● INSTRUCTIONS TO FOLLOW
Somewhere below is a line with "The height and width of the screenshot is (896, 1344)." and, later, a line with "This screenshot has width=919, height=465."; repeat those two lines and all the lines between them, exactly as they are.
DATA FOR ANALYSIS START
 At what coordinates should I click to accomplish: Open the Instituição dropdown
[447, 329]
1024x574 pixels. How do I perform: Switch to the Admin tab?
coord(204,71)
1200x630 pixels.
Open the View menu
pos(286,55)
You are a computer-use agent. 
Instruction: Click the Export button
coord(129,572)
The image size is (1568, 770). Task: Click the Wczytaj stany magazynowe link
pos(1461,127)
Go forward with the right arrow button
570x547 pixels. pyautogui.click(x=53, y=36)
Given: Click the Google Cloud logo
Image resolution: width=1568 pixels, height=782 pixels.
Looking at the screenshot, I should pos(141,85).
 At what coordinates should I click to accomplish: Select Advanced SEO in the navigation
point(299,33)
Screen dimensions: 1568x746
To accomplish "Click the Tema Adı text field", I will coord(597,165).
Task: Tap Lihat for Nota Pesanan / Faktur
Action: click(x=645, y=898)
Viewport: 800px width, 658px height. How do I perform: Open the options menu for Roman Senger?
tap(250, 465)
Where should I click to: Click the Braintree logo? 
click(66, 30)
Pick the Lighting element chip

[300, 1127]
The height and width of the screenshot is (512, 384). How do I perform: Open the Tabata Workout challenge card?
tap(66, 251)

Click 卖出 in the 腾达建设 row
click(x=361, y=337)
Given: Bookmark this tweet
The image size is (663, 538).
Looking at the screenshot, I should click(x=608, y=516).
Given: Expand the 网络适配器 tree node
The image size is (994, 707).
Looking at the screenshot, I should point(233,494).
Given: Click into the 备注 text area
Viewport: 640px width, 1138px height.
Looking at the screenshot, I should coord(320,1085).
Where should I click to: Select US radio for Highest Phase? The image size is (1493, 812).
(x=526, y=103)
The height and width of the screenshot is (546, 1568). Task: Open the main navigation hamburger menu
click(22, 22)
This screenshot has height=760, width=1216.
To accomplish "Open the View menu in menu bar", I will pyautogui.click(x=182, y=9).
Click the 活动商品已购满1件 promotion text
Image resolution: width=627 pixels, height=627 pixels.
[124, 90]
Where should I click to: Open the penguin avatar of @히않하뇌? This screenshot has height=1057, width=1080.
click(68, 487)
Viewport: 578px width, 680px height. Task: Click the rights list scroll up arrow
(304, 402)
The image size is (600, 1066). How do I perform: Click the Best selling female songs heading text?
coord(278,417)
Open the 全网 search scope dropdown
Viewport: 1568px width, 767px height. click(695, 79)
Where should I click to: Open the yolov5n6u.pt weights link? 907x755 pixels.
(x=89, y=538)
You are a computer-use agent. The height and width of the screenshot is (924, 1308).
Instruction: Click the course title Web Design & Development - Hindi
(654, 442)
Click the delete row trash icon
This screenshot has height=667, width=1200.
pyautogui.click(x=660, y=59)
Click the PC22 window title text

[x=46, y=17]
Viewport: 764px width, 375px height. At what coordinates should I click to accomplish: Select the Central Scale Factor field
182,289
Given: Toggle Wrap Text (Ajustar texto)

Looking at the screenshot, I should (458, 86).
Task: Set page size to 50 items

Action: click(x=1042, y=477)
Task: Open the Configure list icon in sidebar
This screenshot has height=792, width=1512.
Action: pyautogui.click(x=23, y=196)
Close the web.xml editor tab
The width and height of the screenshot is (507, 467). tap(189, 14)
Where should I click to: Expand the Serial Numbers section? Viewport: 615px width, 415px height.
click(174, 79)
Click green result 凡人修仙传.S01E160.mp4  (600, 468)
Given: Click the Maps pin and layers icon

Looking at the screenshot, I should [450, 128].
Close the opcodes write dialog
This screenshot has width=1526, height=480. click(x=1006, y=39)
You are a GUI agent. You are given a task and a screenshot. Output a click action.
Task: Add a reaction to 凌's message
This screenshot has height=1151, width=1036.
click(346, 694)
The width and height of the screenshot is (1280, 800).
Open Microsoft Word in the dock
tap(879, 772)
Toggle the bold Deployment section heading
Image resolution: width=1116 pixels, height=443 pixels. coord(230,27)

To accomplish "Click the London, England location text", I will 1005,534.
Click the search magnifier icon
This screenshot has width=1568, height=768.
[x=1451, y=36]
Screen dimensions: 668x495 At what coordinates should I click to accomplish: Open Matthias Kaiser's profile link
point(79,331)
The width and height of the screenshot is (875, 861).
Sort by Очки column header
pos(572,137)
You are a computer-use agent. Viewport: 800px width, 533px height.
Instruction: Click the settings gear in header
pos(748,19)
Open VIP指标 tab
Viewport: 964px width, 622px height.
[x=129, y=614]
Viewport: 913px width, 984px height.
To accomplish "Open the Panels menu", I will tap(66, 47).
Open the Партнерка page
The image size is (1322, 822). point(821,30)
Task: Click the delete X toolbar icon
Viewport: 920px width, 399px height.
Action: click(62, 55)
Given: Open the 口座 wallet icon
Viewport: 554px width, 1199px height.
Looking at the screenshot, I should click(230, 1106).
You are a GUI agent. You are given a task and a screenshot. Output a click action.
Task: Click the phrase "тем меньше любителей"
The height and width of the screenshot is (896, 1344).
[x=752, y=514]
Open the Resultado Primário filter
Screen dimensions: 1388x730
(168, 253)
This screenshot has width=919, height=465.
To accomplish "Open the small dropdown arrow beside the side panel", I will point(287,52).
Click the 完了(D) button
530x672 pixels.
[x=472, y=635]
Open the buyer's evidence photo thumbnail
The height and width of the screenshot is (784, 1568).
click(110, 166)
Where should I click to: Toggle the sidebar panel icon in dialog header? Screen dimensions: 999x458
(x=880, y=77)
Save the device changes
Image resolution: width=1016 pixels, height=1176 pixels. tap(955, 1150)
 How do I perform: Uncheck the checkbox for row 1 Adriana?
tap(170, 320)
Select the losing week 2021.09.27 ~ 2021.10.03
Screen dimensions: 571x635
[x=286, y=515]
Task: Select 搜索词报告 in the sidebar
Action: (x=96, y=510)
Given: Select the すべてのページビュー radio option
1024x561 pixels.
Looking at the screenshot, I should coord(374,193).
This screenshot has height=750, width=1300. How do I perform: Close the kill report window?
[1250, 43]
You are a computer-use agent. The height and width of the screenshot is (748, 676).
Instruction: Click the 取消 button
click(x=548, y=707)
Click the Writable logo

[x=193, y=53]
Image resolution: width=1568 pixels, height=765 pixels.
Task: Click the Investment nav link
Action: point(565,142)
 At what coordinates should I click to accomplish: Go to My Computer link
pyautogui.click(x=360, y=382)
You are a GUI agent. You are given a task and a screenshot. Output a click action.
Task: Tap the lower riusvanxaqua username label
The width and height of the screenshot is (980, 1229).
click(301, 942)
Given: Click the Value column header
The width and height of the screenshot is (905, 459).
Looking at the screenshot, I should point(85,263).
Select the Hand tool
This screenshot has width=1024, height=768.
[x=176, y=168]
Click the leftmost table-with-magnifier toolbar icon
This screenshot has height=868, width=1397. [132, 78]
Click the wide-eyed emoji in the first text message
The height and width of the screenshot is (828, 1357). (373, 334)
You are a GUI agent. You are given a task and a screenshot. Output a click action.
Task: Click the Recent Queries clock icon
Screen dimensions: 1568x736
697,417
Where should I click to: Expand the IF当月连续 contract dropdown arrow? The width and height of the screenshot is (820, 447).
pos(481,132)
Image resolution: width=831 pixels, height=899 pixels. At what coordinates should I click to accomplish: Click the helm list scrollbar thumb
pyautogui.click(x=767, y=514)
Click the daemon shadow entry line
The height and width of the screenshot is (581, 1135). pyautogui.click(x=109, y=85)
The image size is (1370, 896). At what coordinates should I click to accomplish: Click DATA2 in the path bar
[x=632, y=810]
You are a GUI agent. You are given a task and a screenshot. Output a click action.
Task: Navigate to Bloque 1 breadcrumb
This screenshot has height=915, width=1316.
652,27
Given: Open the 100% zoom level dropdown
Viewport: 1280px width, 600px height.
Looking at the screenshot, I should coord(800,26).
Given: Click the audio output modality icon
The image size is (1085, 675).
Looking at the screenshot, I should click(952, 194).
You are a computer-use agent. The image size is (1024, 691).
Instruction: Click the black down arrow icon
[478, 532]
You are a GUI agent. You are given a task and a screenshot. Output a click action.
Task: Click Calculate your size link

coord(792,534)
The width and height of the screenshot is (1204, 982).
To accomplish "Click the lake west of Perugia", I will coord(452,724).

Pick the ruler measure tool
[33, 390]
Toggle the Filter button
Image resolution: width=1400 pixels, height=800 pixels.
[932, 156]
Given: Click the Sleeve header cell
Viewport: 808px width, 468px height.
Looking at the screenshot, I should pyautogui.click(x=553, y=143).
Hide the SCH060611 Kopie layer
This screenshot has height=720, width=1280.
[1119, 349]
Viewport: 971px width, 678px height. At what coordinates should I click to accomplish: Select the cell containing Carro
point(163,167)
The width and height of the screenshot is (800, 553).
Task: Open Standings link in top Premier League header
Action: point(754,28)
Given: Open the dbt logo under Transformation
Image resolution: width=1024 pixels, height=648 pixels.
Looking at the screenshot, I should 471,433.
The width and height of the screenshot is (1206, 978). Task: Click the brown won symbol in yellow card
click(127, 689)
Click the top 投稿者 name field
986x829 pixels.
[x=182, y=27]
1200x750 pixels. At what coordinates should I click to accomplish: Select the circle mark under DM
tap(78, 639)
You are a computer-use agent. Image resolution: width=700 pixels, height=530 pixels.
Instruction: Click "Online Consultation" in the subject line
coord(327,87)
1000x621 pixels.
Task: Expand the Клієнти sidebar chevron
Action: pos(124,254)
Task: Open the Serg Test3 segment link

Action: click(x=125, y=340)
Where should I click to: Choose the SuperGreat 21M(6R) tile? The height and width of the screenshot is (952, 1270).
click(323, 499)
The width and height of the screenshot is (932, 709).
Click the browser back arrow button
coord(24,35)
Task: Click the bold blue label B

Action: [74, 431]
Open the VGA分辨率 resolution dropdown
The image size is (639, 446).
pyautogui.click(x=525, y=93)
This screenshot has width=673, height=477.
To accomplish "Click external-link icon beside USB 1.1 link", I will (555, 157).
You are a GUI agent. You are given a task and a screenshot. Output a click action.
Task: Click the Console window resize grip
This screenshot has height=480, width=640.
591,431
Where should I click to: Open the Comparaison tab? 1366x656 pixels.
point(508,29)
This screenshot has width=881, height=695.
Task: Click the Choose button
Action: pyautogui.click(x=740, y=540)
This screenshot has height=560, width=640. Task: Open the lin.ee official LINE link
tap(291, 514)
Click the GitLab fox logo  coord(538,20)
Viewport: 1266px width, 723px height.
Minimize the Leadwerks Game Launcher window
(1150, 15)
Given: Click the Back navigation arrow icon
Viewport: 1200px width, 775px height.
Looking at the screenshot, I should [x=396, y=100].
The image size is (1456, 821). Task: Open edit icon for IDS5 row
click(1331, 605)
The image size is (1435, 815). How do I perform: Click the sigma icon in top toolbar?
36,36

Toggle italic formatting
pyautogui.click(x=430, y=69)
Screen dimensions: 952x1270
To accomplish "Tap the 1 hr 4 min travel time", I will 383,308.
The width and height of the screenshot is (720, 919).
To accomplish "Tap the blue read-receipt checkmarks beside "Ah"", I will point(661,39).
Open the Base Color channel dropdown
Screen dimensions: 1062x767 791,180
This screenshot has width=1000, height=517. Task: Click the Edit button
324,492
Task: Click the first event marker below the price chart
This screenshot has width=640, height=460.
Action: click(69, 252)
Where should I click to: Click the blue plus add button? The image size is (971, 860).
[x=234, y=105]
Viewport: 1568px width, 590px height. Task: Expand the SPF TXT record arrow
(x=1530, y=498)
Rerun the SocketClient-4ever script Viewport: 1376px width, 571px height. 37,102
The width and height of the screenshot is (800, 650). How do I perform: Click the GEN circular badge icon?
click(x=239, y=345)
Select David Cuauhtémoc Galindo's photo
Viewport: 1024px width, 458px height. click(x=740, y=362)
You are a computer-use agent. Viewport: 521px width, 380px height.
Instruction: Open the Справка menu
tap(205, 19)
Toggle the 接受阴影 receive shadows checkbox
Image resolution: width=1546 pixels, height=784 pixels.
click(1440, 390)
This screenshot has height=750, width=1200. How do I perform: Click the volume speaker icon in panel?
DATA FOR ANALYSIS END
● SOLUTION TO THIS PROBLEM
The height and width of the screenshot is (896, 1344).
[x=752, y=514]
Open the Resultado Primário filter
Screen dimensions: 1388x730
(168, 253)
This screenshot has width=919, height=465.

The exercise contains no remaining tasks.